米国の主要な株価指数は現在、テクニカルの面で上昇ムードにある。しかし9月の米国株(アメリカ株)は、パフォーマンスが低迷しやすい傾向がある。8月雇用統計の内容に長期金利が上昇で反応したことも考えるならば、米長期金利の動向次第で今週の米国株は調整の反落相場を警戒しておきたい。

出所:ブルームバーグ 出所:ブルームバーグ

サマリー

・米国の主要な株価指数は現在、テクニカルの面で上昇シグナルが点灯している
・だが9月の米国株は、パフォーマンスが低迷しやすい傾向が見られる
・米長期金利の高止まりも考えるならば、調整相場を警戒する必要があろう
・今週は2つの経済指標とFRB高官の言動が相場の変動要因となろう


テクニカルの面では上昇相場を意識する状況にあるが

米国の主要な株価指数は、いずれも20日線や50日線を上回る状況にある。

多くの機関投資家が運用のベンチマークとする「S&P500種株価指数(SPX)」のトレンドを日足チャートで確認すると、20日線と50日線でデッドクロスが示現したにもかかわらず、短期サポートラインの維持に成功した。そして先月29日には、大陽線でこれら移動平均線を一気に突破する状況にある。

また、MACDではゴールデンクロスが示現し、MACDラインはゼロラインの水準を上回る状況へ転じている。テクニカルの面では、さらなる上昇のシグナルが点灯している。

しかし、直近2日間の日足ローソク足がいずれも陰線引けとなった点は気がかりだ。なぜなら、9月の米国株はパフォーマンスが低迷しやすい傾向があるからだ。

下で詳述するが、先週1日に発表された8月の米雇用統計は、労働市場が軟化の傾向にあることを示唆する内容となった。しかし、米長期金利は上昇で反応した。この動向も考えるならば、米経済指標の内容と連邦準備制度理事会(FRB)の高官らの言動次第で、今週の米長期金利は上下に振れる展開が予想される。
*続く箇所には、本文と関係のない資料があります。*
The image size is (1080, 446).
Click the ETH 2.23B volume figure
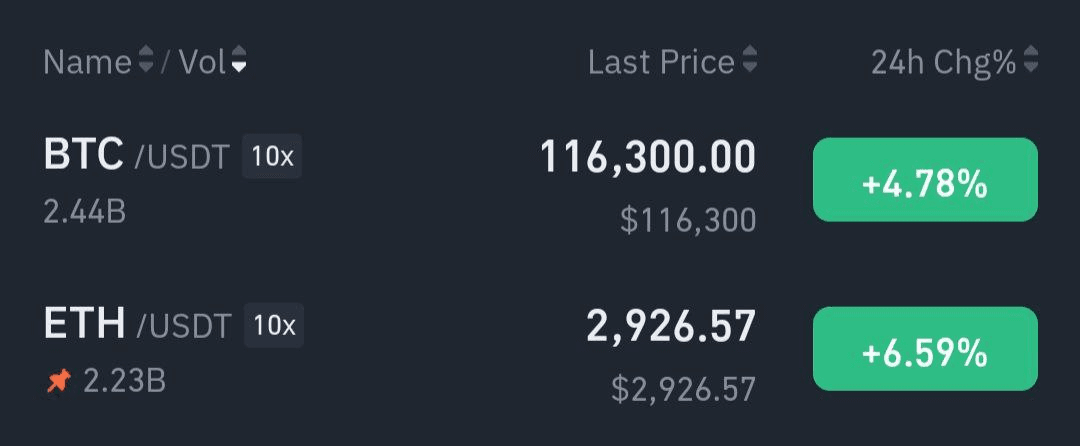point(124,381)
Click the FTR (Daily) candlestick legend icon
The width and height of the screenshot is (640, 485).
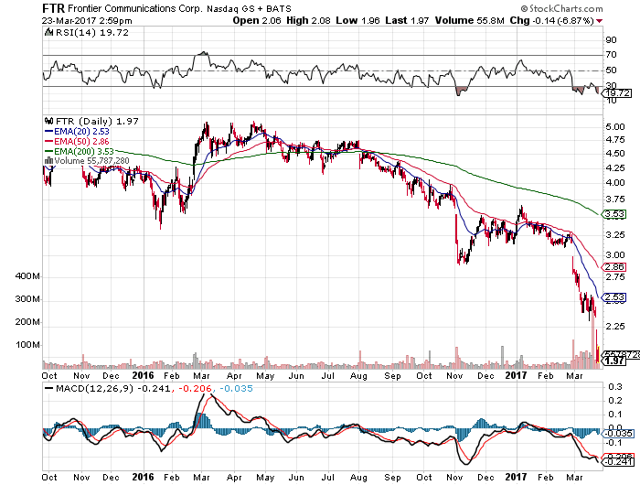[47, 120]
そして米国株のトレンドは、長期金利の動きに左右されると予想する。

S&P500種株価指数のチャート:日足 23年3月以降

S&P500種株価指数のチャート:日足 23年3月以降 TradingView提供のチャートで作成

長期金利の上昇要因となった8月の雇用統計

米労働省が1日に発表した8月の雇用統計では、非農業部門雇用者数変化が18.7万人と、市場予想の17.0万人を上回った。しかし、6月の伸びは10万5000人に、7月の伸びは15万7000人にそれぞれ下方修正された。

平均時給は前月比で0.2%増、前年比で4.3%増と総じて前月から低下し、賃金インフレの抑制傾向が確認された。
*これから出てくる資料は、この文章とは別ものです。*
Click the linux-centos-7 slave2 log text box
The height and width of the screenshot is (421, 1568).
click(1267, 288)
今回注目されたのは失業率だった。8月は3.8%と、市場予想の3.5%を上回った。しかし、失業率が上昇した要因のひとつに、2020年2月以来の水準まで上昇した労働参加率の影響(62.6%から62.8%へ上昇)が挙げられる。ゆえに、失業率については単月ではなく、数か月間の推移を確認する必要がある。

だが、失業率の上昇それ自体も米国の労働市場が軟化の傾向にあることを示唆している。

米雇用統計の推移:月次 22年8月以降

米雇用統計の推移:月次 22年8月以降 米労働省とブルームバーグのデータをもとに作成


注目すべきは米債市場の反応である。特に重要なのが、米国株(アメリカ株)のトレンドに大きな影響を与える長期金利(10年債利回り)の動向である。

労働市場の軟化傾向を示唆する8月雇用統計を受けてもなお、米長期金利は上昇で反応した。一時は4.2%付近まで上昇する局面が見られた。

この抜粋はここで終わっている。